Midtown’s Drama Book Shop gets a new location and a 2020 opening date

November 13, 2019

Rendering of the new shop, courtesy of David Korins

Midtown’s 100-year-old Drama Book Shop has a new home and an opening date after being revived by Lin-Manuel Miranda and three “Hamilton” collaborators, the New York Times reports. Earlier this year, the garment district mainstay was forced to close due to rising rents. With investment help from the Mayor’s Office of Media and Entertainment, Miranda’s team bought the store from owner Rozanne Seelen and packed up the storefront at 250 West 40th Street, where it had been located since 2001. Since then, they’ve found a new location just one block south at 266 West 39th Street, which is expected to open in March.

“It was both a destination for tourists and it was also our hub, and so we wanted to keep it close to the theater district,” Miranda told The Times. “And, too, we’re in the business of creating community, and that’s another thing the Drama Book Shop does, and that’s incalculable — I can’t tell you how many creative teams on theater companies say ‘Let’s go meet at the book shop and talk there’.” Miranda wrote much of his early musical “In the Heights” in the shop’s basement. “If I was ever stuck, I was surrounded by the greatest plays and musicals of all time.”
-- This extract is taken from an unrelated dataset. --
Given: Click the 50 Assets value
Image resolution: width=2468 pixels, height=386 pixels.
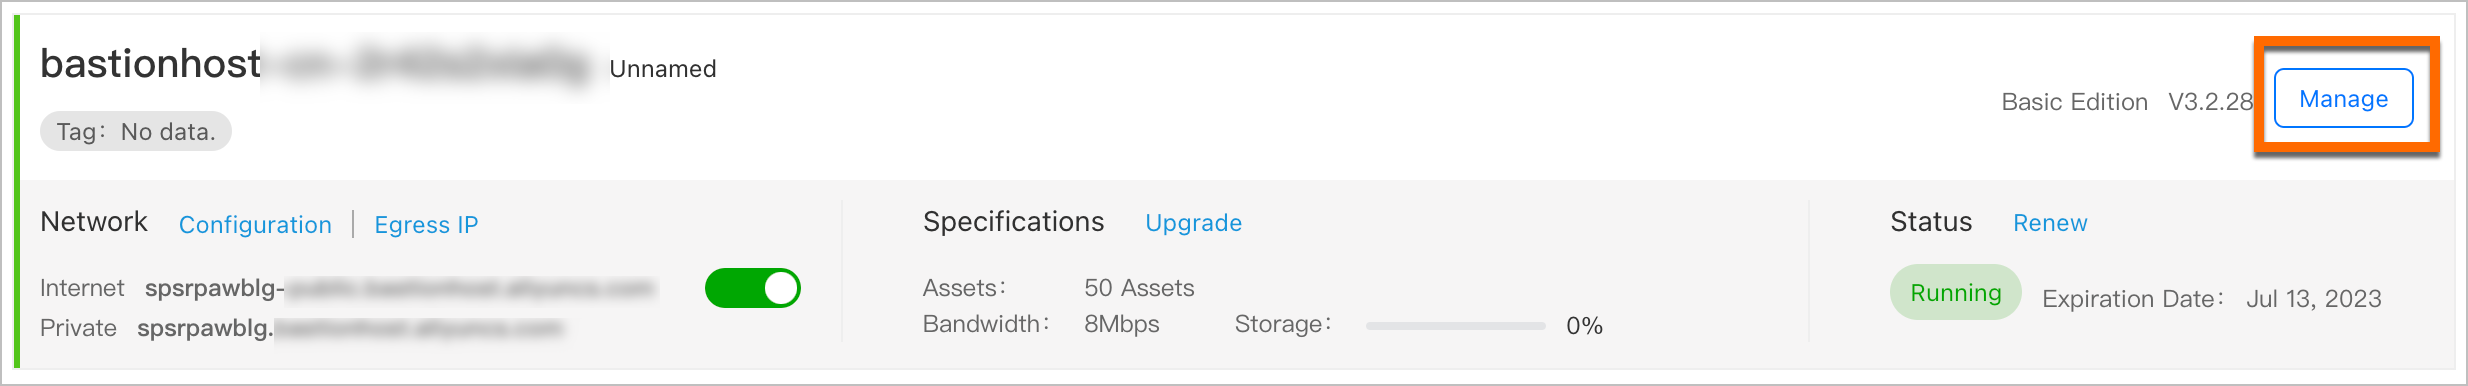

The new store will be designed by David Korins, who created the sets for “Hamilton.” Korins was inspired by the tradition of European cafes, “beautiful spaces where people would sip coffee and exchange ideas,” he told The Times. “We wanted to create a space where we were looking back into the past and into the future, so the space is carved up like a reading room cafe, with a tin ceiling, aged with patinas, and mix and match furniture.” Korins also described a “worm-shaped sculpture of dramatic literature” that will undulate throughout the space.

The shop will stock scripts, librettos, and books about theatre alongside coffee, merchandise, and writing materials. The basement will offer a space for classes, readings, and screenings, much like the old store which housed a 60-seat theater in its basement. The original sign and an upright piano from the previous location were saved and will be incorporated into the new design.